◆ **Work request**
Give back only the lines from the one with "The height and width of the screenshot is (376, 525)." through the last line of the data, exactly as they appear.
---*---
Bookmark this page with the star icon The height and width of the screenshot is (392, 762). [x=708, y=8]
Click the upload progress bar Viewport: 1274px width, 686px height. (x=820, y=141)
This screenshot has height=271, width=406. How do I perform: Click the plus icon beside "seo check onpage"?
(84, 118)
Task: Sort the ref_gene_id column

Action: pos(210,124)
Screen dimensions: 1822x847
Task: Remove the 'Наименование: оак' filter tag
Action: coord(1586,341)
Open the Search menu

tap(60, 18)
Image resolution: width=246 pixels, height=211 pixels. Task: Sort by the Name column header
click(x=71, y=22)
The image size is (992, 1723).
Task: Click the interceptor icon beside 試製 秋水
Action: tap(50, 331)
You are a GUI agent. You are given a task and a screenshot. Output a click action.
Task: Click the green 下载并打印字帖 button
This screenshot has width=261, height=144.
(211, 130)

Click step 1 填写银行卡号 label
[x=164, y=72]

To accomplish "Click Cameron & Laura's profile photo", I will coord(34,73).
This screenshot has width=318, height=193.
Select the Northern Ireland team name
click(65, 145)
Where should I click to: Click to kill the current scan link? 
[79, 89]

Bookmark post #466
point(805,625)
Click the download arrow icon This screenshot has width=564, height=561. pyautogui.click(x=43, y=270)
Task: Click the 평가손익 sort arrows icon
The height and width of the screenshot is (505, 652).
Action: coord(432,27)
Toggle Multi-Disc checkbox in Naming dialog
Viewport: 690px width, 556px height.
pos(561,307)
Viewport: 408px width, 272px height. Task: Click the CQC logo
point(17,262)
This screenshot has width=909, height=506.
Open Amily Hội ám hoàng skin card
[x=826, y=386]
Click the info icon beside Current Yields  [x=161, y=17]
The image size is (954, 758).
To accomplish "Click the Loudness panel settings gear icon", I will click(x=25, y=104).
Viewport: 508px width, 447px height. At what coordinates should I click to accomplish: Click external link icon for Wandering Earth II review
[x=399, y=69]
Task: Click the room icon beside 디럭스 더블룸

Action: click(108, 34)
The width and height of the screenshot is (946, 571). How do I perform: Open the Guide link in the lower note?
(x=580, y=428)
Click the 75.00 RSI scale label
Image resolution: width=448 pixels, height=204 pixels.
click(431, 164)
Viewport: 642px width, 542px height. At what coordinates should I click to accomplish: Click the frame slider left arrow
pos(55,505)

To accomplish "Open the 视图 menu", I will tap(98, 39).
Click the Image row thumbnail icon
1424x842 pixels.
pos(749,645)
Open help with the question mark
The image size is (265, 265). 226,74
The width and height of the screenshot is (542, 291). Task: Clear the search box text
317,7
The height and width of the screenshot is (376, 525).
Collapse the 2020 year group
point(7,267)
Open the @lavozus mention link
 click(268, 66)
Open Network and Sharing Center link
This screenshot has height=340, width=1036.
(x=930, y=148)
---*---
◆ **Answer box**
The height and width of the screenshot is (376, 525).
Collapse the 2020 year group
point(7,267)
Open the @lavozus mention link
 click(268, 66)
Open Network and Sharing Center link
This screenshot has height=340, width=1036.
(x=930, y=148)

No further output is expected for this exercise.